A seguito del sisma che a sconvolto la vita di molti cittadini nel centro Italia, sono state emesse raccomandazioni anche da questa rivista e soprattutto divieti ufficiali di sorvolo da parte dei droni, dall’Ente Nazionale Aviazione Civile.
Il NOTAM di ENAC vieta il sorvolo delle zone terremotate a qualsiasi velivolo ad eccezione di quelli autorizzati: Vigili del Fuoco, Polizia, Carabinieri. Giusto ieri in aggiunta alle riprese eseguite dagli elicotteri dei Vigili del Fuoco girava un video di un drone recante il logo dei VV.FF.
#terremoto, ricognizione aerea #drone #vigilidelfuoco macerie #amatrice pic.twitter.com/Ymn8h3T4CI
— Vigili del Fuoco (@vigilidelfuoco) August 24, 2016
Ciò nonostante nella giornata odierna compare un altro video su YouTube – in testa all’articolo – che riprende le devastazioni provocate dalle onde sismiche a Pescara del Tronto. Non sta a noi giudicare ne tanto meno possiamo sapere se tali voli siano autorizzati, tra l’altro il canale YouTube sul quale è pubblicato è lo stesso che riprendeva le scene del disastro sulla linea ferroviaria tra Andria e Corato.

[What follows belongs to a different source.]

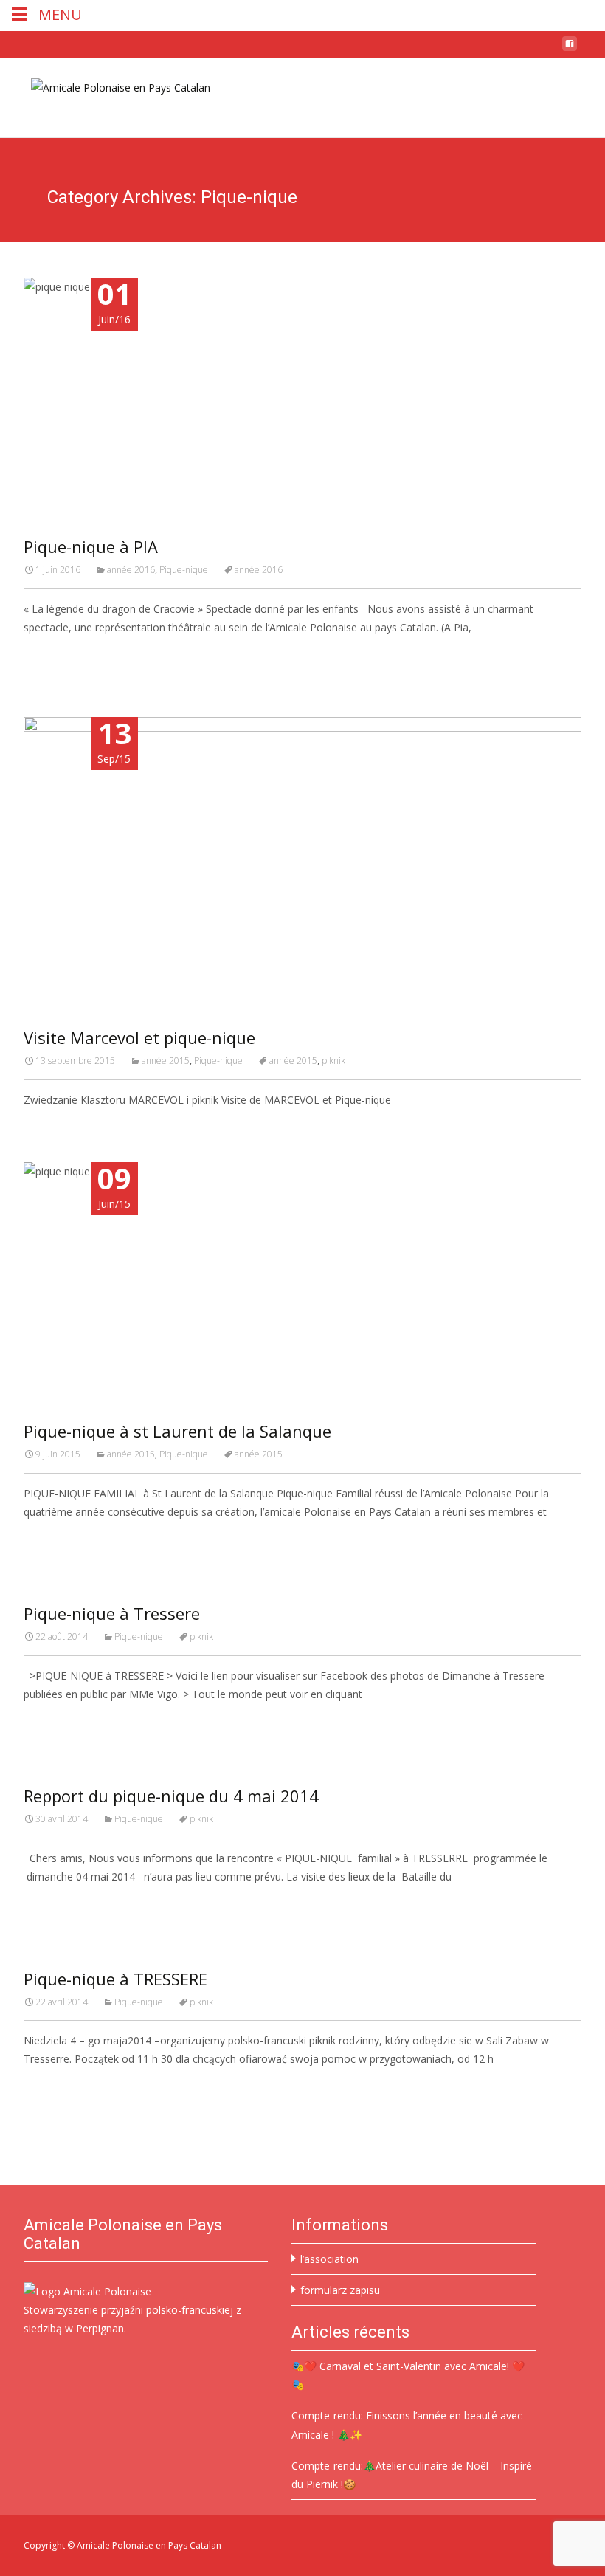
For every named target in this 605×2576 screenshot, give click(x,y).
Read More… (56, 655)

Ci permettiamo comunque di raccomandare ai tanti volenterosi che tuttora imperversano sui canali dei vari social con le ottime intenzioni di dare una mano mettendo a disposizione il loro drone e le loro attrezzature di coordinarsi con le autorità sul posto della Protezione Civile.

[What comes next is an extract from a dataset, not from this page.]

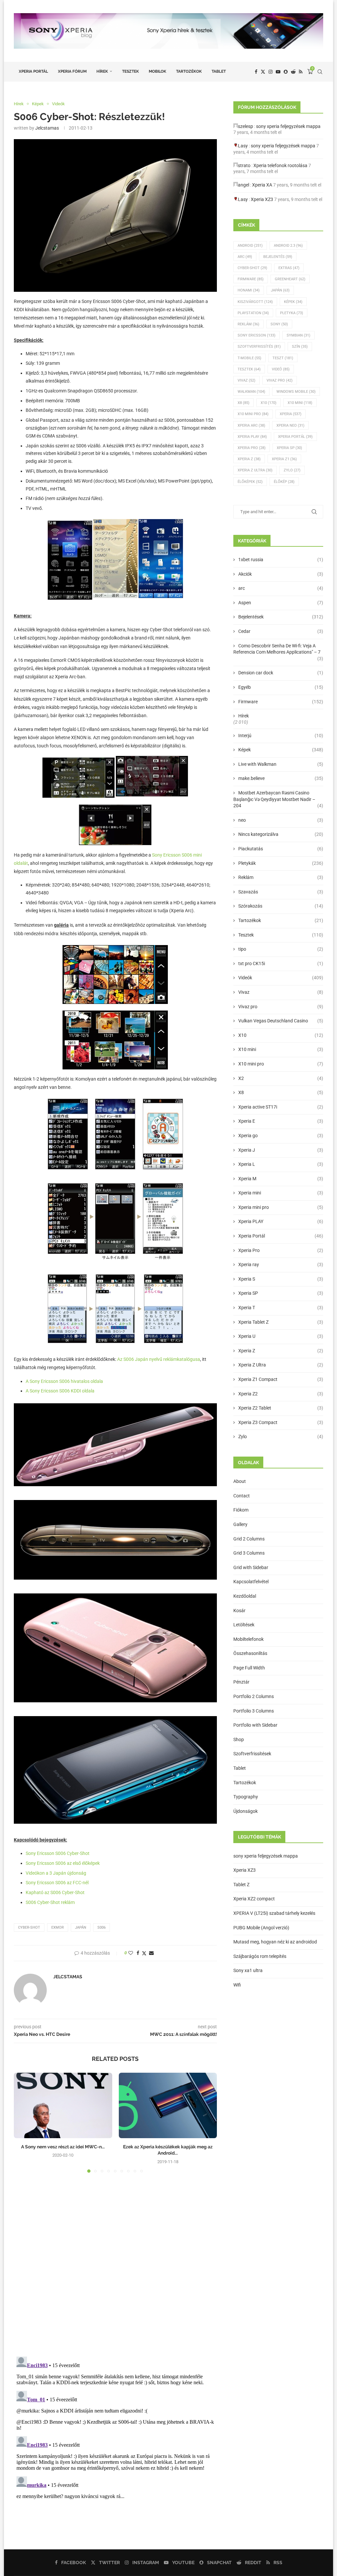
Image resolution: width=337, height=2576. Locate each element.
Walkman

Alcuni propongono persino l’uso delle termo camere per rilevare l’eventuale calore corporeo nascosto sotto alle macerie – cosa che non sempre funziona dato che i muri non permettono agli infrarossi generati dal corpo umano di passargli attraverso.
In ogni caso diversi operatori di SAPR sono già sul posto e pare che non siano necessarie ulteriori ricognizioni aeree.